Deficit Irrigation in Apples to Control Sizing and Bitter Pit
Sizing and bitter pit continue to be the greatest challenges of growing Honeycrisp apples and can be a major culprit in reducing returns of a perfectly grown crop.
In this blog post, we'll cover what goes on in the fruit during the apple sizing process and how you can develop a deficit irrigation strategy to optimize fruit size and reduce the rates of bitter pit.
The tremendously large, cider-sweet fruit that Honeycrisp apple trees produce seemed like the holy grail of apples when they first arrived on the commercial market. However, the exceptional size didn’t match the consumer’s desire for single-serving sized fruits and practices to reduce the size of the apple only confounded the apple’s already voracious desire for calcium—increasing incidences of bitter pit, and limiting supply.
The science behind the apple sizing process
Even though fruits continue to grow in size through most of the season, they only develop new cells within a short period of time around bloom. The sizing of the apple occurs due to the enlargement of those cells.
A bite of an undeveloped apple will lack the crisp crack and smack that we are used to and instead yield a dense, spongy feel. That is because the cells have not yet increased in size to the point that they contain the expected amount of water and sugars.
Cell enlargement process
At night, when leaf stomata close, water continues to enter the plants due to osmotic pressure. Because stomata are closed, water has nowhere to go and pressure builds within the plant. As pressure builds, the cell walls of immature cells in the tree loosen and expand like a balloon from the pressure.
By the time sunlight reaches the leaves in the morning, the cell walls once again lock down and hold their now slightly larger size until night comes again.
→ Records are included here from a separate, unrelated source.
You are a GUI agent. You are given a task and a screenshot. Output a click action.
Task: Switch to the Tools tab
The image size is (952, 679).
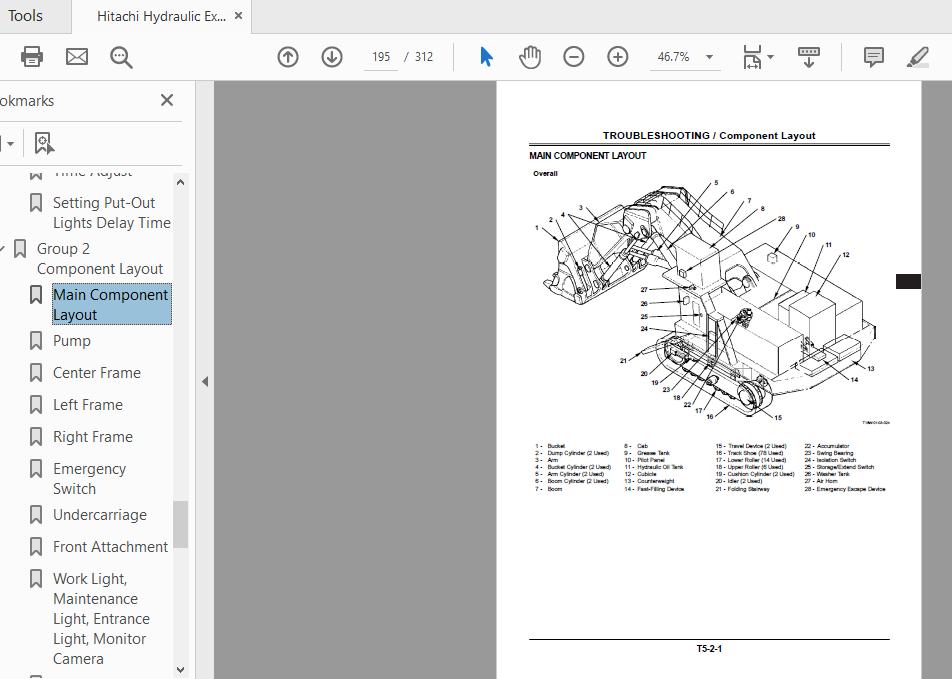coord(28,15)
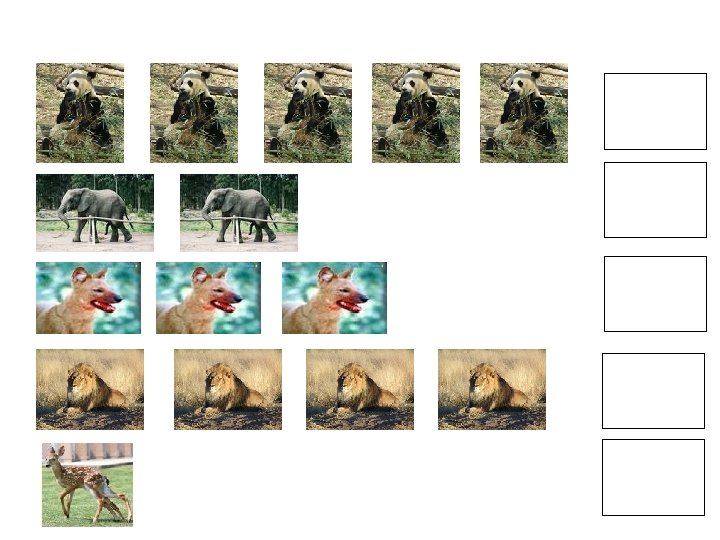Click the answer box beside the pandas
This screenshot has height=540, width=720.
[655, 112]
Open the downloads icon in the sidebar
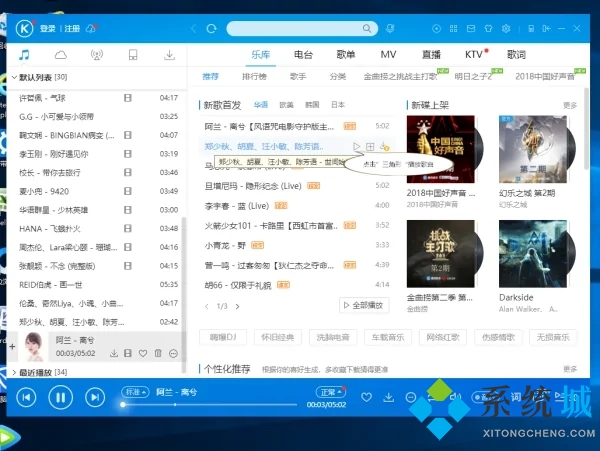Image resolution: width=600 pixels, height=451 pixels. (x=169, y=54)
This process continues for as long as the cells remain immature.
How to control for fruit size and bitter pit
The amount a cell can grow during a night depends on how much water was in the tree when it “went to sleep”. If the tree has plenty of water, it isn’t hard for pressure to build at night and for the cells to expand considerably.
On the other hand, if the tree lacks water upon nightfall, it takes much longer to build pressure and the pressure will not be as high, resulting in cells that do not expand as much as a tree with plenty of water.
This is how we limit fruit size: ensure that there is enough stress each day that the trees cannot build as much pressure and enlarge the cells as much.
As much as I wish we had exact numbers to guide these decisions, we do not yet have the exact parameters to suit trees in every soil and condition. But, the principle of the practice can guide us, and monitoring soil moisture levels can help ensure that we hold back water and limit the size of the fruit upon ripening.
Using soil moisture monitoring tools
As the trees begin to sense a shortage of water, they respond by reducing the size of the pores in their leaves, or the stomata, where water exits the plant. This results in a decrease in the rate of their water consumption.
In order to reduce the amount of growth the apples put on each night, we want to bring them down to where they are sensing and responding to stress. That point varies from soil to soil, but we can see the change in trend in the data below.
An example of a site's available water content readings from the Semios water management tools
In this graph, you can see that the rate the soil moisture is being drawn down changes at around 30%. That is the point at which the tree is beginning to struggle to pull water from the soil and is the point where you want to take the trees to in order to reduce the size of the fruit.
As we get more data, we will be able to better recommend where deficit occurs, in the meantime, you can experiment and begin to learn your soils better and see what brings the best results for you.